INPUT DATA:
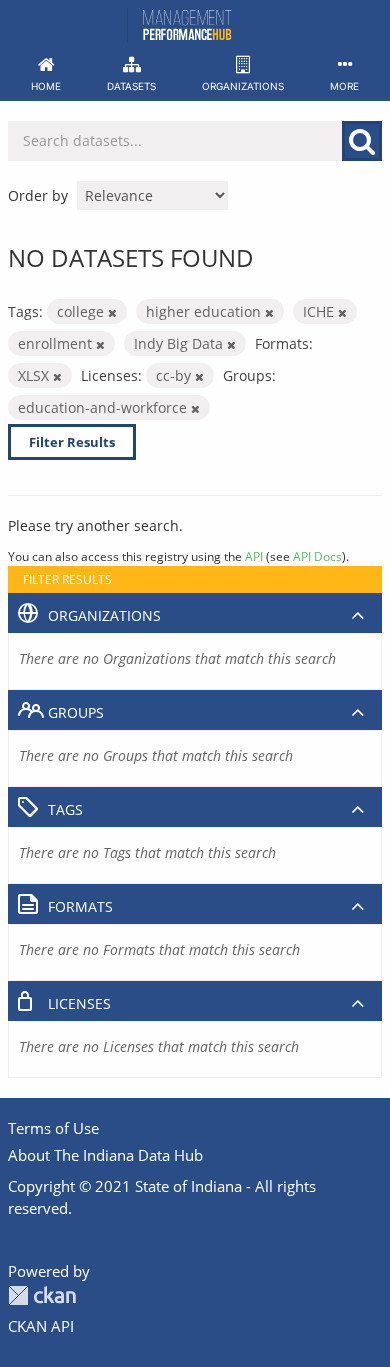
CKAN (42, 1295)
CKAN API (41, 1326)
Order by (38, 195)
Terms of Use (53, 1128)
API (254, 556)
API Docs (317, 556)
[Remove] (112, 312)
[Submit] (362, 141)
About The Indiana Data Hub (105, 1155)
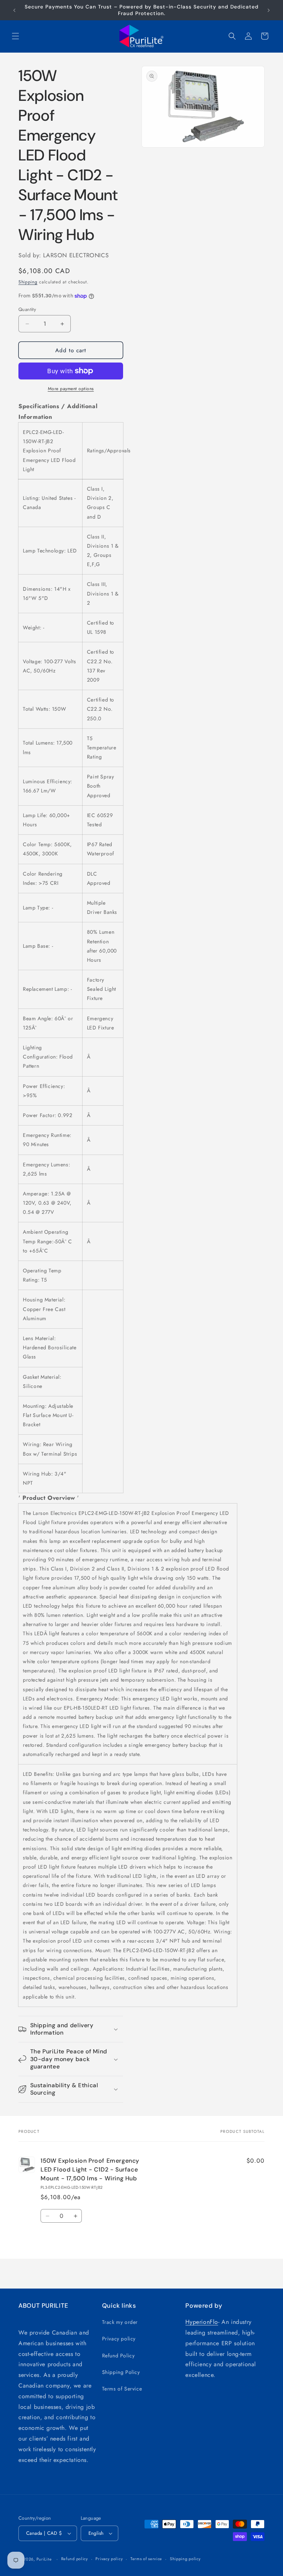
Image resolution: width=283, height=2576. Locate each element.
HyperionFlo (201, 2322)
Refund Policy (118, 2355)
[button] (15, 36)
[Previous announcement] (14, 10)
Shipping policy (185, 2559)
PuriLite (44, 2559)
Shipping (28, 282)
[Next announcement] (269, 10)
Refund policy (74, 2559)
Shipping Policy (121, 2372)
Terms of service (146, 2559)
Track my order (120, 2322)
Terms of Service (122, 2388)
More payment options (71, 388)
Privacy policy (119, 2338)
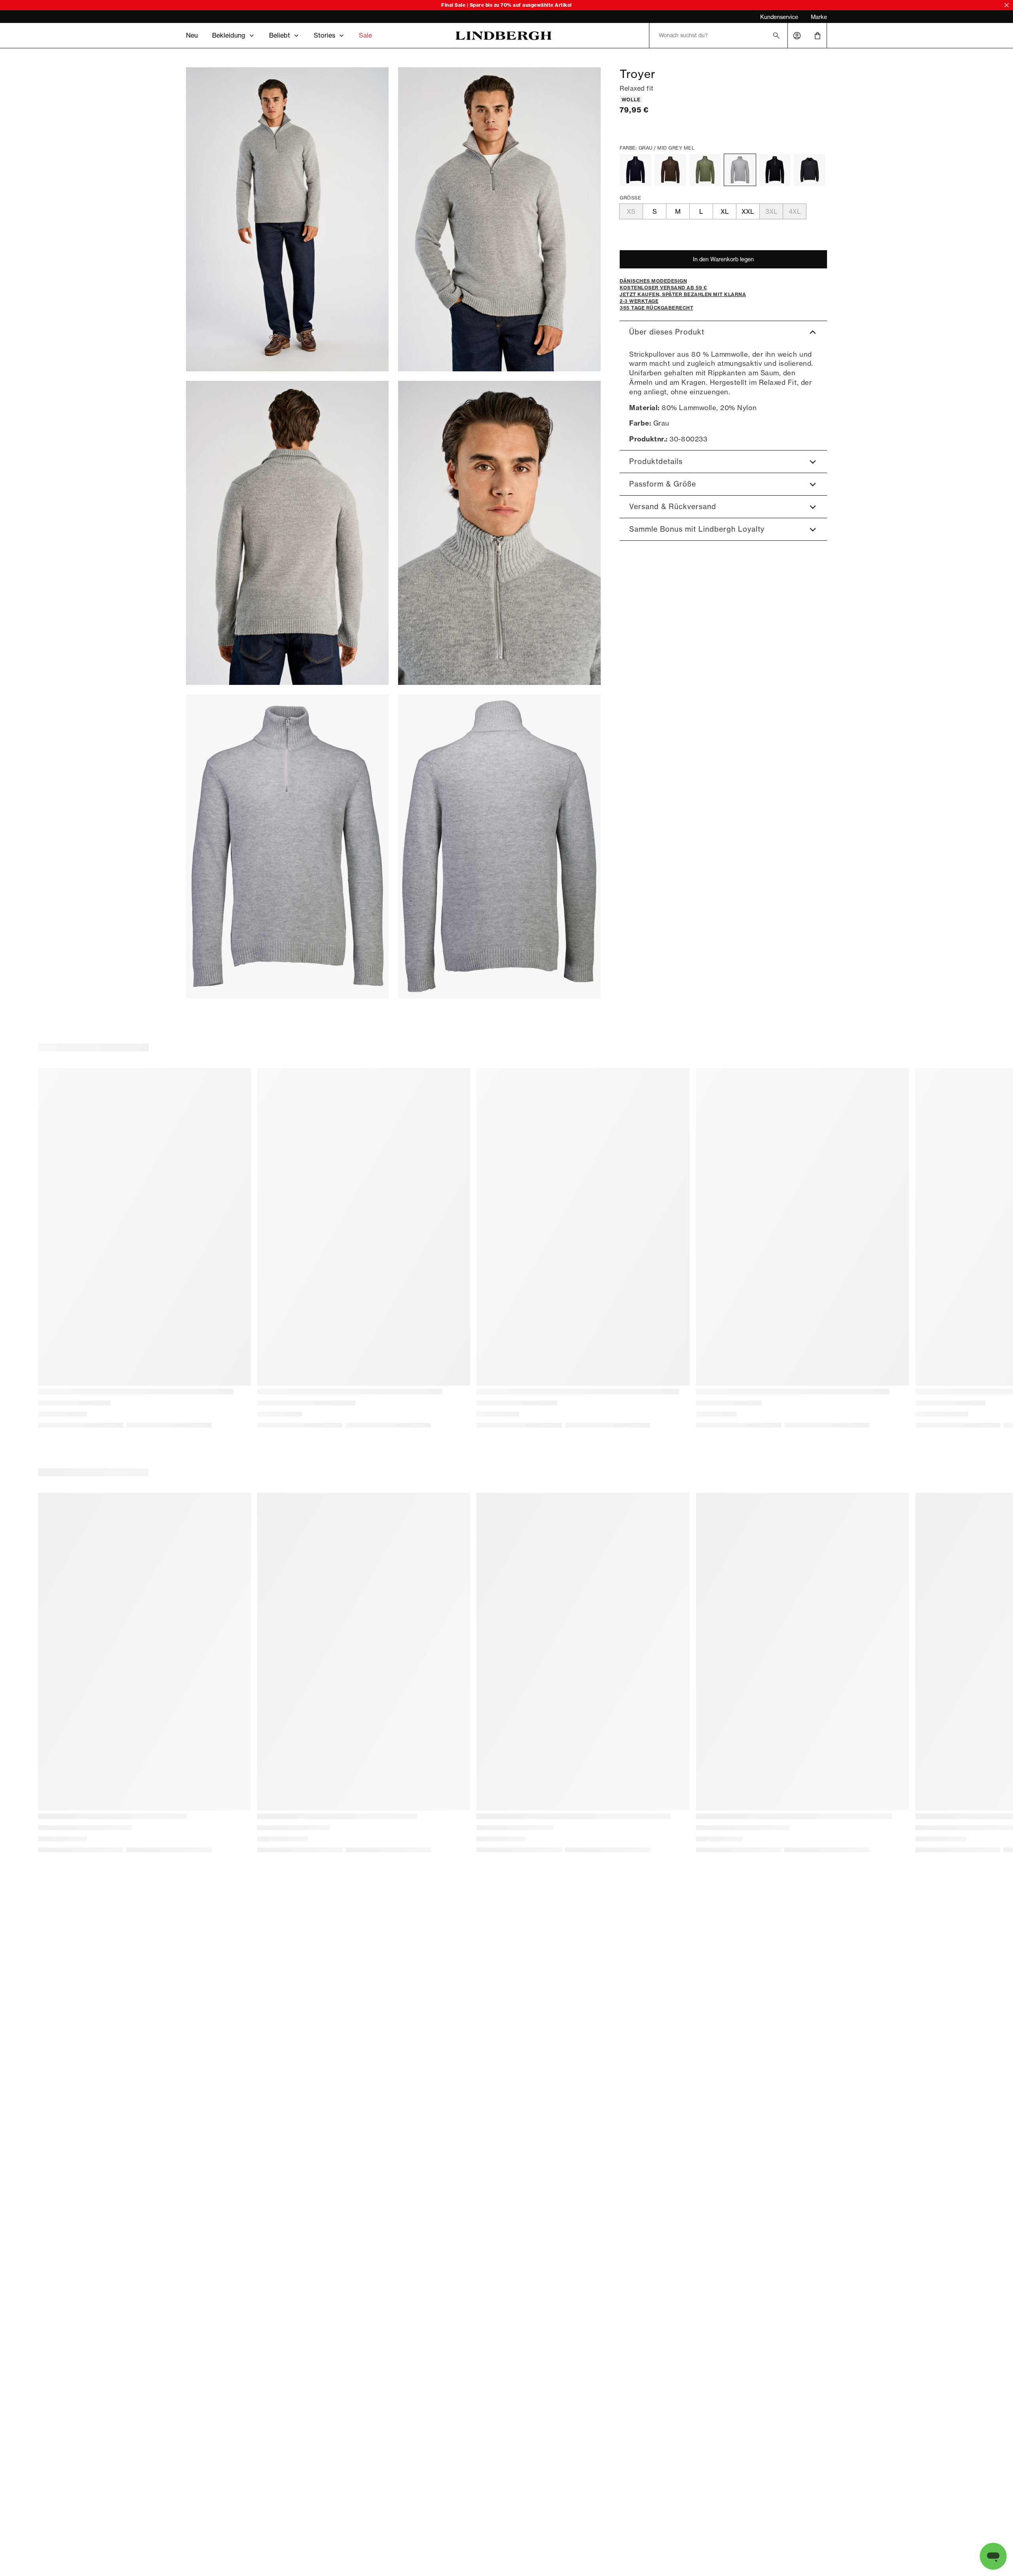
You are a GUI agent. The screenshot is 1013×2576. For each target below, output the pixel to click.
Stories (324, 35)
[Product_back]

WHAT YOU HAVE TO DO: Take every entry and repeat it verbatim, minus the pictures.

WRITTEN ANSWER:
CKAN (42, 1295)
CKAN API (41, 1326)
Order by (38, 195)
Terms of Use (53, 1128)
API (254, 556)
API Docs (317, 556)
[Remove] (112, 312)
[Submit] (362, 141)
About The Indiana Data Hub (105, 1155)
Image resolution: width=283, height=2576. Locate each element.
HyperionFlo (201, 2322)
Refund Policy (118, 2355)
[button] (15, 36)
[Previous announcement] (14, 10)
Shipping policy (185, 2559)
PuriLite (44, 2559)
Shipping (28, 282)
[Next announcement] (269, 10)
Refund policy (74, 2559)
Shipping Policy (121, 2372)
Terms of service (146, 2559)
Track my order (120, 2322)
Terms of Service (122, 2388)
More payment options (71, 388)
Privacy policy (119, 2338)
You are a GUI agent. The screenshot is 1013×2576. For each target below, output the pixel to click.
Stories (324, 35)
[Product_back]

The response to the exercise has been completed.